-Re: Help with last 30 day unique user query
Vijay 2010-10-15, 18:19
Thanks Alex! That is exactly what I thought was the limitation but wanted to
make sure I'm not missing anything.
On Fri, Oct 15, 2010 at 10:51 AM, Alex Boisvert <[EMAIL PROTECTED]> wrote:
> As far as I know, Hive has no built-in support for sliding-window
> analytics. There is an enhancement request here:
> <https://issues.apache.org/jira/browse/HIVE-896>Without such support, the
> brute force way of doing things is,
> SELECT COUNT(DISTINCT user_id) FROM events WHERE event_date > start_date
> and event_date <= end_date;
> (repeated N times to cover each day of your time window).

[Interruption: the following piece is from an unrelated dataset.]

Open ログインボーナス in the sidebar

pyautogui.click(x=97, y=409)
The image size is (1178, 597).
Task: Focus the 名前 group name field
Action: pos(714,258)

> On Thu, Oct 14, 2010 at 11:36 PM, Vijay <[EMAIL PROTECTED]> wrote:
>> Hi, I need help with this scenario. We have a table of events which has
>> columns date, event (not important for this discussion), and user_id. It is
>> obviously easy to find number of unique users for each day. I also need to
>> find number of unique users in the last 30 days for each day. This is also
>> quite simple to do for one day. However, I cannot figure out how to do this
>> for a range of days. Something like this is pretty straightforward in most
>> RDBMS but with HiveQL has I'm finding this hard. I might be missing
>> something simple though. Any help is appreciated. Ideally the query should
>> also be as optimized as possible as this table could be huge.